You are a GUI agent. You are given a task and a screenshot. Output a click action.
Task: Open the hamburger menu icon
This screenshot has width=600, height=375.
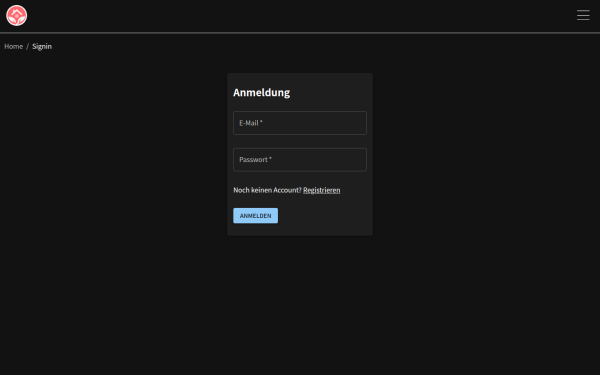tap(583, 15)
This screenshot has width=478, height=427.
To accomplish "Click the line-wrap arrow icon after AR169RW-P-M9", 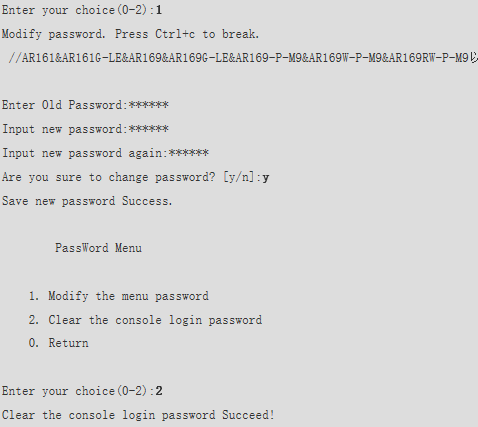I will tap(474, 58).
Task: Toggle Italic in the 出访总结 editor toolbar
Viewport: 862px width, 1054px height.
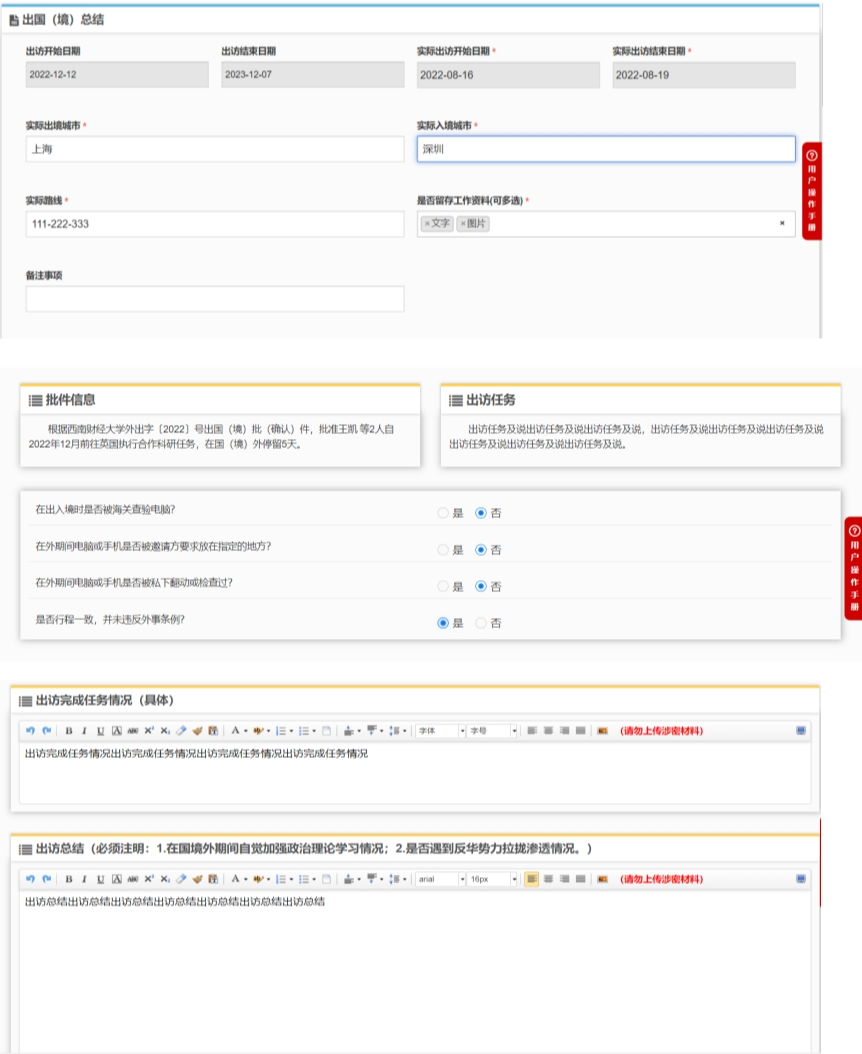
--*--
→ **Exercise objective**
Your reply should consist solely of the lines from the one containing "Task: Toggle Italic" through the last line of the material, reproduced exactly and without pictures.

→ **Your solution**
Task: Toggle Italic in the 出访总结 editor toolbar
Viewport: 862px width, 1054px height.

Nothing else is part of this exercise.